Flood, a category-defining SuperApp-as-a-Service platform, has raised as further $2.5 million in seed funding to expand its operations.
The funds, backed by CRE.vc and leading angel investors, follow a successful $1 million round in July 2024, and will be used to accelerate market entry and expand Flood’s partnerships with telcos and challenger banks while supporting the rapid onboarding of thousands of offline merchants.
Founded by serial entrepreneur André de Wet, Flood has rapidly gained traction in essential markets that include South Africa, India, and the Maldives, and is set to officially launch across a range of markets later this year. Designed specifically for emerging markets, the platform has seen significant user growth with daily usage as high as 28% of the population.
The platform also onboarded 8,000 merchants in just three months in one of its earlier engagements.

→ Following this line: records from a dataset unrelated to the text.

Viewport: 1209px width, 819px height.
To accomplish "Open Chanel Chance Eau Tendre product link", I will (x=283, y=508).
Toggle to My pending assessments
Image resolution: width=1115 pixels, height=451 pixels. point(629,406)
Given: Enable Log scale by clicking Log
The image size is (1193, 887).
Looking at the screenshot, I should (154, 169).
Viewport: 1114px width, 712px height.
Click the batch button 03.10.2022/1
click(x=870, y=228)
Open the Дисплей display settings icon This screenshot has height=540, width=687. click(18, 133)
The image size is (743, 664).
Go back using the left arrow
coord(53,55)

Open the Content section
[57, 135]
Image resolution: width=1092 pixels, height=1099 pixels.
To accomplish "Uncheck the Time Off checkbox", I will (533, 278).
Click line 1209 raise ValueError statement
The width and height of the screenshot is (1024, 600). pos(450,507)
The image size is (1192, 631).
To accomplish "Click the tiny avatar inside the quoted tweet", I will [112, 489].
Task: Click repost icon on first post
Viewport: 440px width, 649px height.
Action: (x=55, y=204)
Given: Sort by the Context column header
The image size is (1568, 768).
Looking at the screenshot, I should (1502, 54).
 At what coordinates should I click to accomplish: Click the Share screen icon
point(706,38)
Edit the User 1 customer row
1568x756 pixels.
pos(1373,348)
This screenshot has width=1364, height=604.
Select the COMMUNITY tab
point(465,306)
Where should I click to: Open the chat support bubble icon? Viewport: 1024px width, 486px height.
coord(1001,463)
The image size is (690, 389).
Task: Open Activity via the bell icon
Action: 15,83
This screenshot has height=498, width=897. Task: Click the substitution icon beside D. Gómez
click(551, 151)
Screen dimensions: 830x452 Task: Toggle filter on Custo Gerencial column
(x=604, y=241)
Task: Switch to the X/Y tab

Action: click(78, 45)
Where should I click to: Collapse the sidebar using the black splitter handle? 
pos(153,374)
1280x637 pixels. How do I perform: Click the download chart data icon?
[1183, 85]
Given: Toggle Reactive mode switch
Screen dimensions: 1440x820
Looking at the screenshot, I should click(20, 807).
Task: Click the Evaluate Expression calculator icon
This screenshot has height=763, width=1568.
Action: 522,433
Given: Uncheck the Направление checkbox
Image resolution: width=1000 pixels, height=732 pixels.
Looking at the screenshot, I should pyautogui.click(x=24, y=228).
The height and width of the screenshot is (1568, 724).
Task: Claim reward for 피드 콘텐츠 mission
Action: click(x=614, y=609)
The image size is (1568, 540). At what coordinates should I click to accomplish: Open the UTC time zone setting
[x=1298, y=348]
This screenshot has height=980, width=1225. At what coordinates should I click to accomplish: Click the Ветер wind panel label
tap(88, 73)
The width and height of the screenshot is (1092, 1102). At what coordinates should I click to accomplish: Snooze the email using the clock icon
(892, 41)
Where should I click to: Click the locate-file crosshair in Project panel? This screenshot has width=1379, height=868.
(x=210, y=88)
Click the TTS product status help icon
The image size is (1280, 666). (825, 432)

“95% of retail in emerging markets is still offline,” says André de Wet, CEO and founder of Flood. “Flood bridges that gap by embedding localised commerce, loyalty and payments directly into the apps people already use, such as telco and banking platforms.”
Flood delivers a white-label SuperApp-as-a-Service (S-AaaS) that allows telcos and banks to instantly embed digital commerce tools into their own applications. End users don’t have to download new apps to shop, earn loyalty rewards or make digital payments, instead they access everything through trusted platforms they already use. Built for enablement, Flood empowers institutions with large audiences to activate their existing user bases and monetise them far beyond traditional voice, data and savings products.
“CRE is excited to continue to support Flood as it executes one of the most compelling platform theses we’ve seen in emerging markets,” says Pardon Makumbe, Founder and Managing Partner at CRE.
“The promise of e-commerce has remained largely unfulfilled in emerging markets due to deep structural barriers. The economics simply don’t work: fulfilment costs routinely exceed average basket sizes, and the infrastructure required to sustain traditional e-commerce models (like centralised warehouses and last-mile logistics) is expensive, slow to scale, and often out of reach.
“As a SuperApp enabler, Flood offers a modular platform that empowers telcos, banks, and developers to launch vertically integrated commerce ecosystems by providing the infrastructure layer underneath. Through deep partnerships with telcos, challenger banks, and public platforms, Flood embeds digital commerce, loyalty, and payments directly into the apps people already use every day.”
For merchants, especially small businesses that make up the majority of economic activity in Africa and Asia, Flood offers a simple and accessible route to digital discovery and commerce: In-store QR codes, digital product listings, and tools designed for mobile-first access and fast deployment form part of the Flood ecosystem.
“We’re focused on empowering telcos and banks to empower their users, and do more with what they already have,” says de Wet.

“The goal is to make digital commerce accessible by giving these institutions tools to instantly offer local shopping, payments, loyalty and more. In one of our early markets, we helped process more than 14 million transactions for a population under 500,000 which translates to economic empowerment at scale. We’re also giving SMEs a smart way to grow while giving their customers more value and expanding their own revenue streams without needing complex infrastructure.”
Flood is also built on de Wet’s sterling track record. Behind some of Africa’s most recognised digital ventures, de Wet has created bold and practical solutions to some of the continent’s most pressing challenges. He developed and sold PriceCheck after scaling it to five million monthly users and winning App of the Year, and he led iflix’s African expansion and co-developed one of the first commercial MMS enterprise platforms in the world. He believes that in emerging markets, execution matters more than strategy, while crucially, distribution trumps innovation.
“Flood is about getting a merchant in Accra discovered on a digital platform or enabling loyalty rewards through a telco in Johannesburg. It’s about real-world solutions and execution,” he says. “Flood prioritises partnerships, a principle that has led to real-world performance and results.”
This mindset has driven Flood’s rapid rollout and partner-first model. Telcos and banks are often overlooked in the digital commerce race and are now given the opportunity to become effective digital marketplaces, generating new revenue streams, increasing engagement, and delivering value to SMEs in their ecosystems.
Flood’s S-AaaS model is changing how institutions digitise at scale by embedding seamless commerce capabilities into platforms people already use. It empowers SME growth, helps partners earn more, and provides value to users without added complexity.
With growing traction in Africa and Central America and bolstered by a partner-first roadmap for global roll-out, Flood is rapidly becoming the engine behind the new wave of localising digital commerce in emerging markets.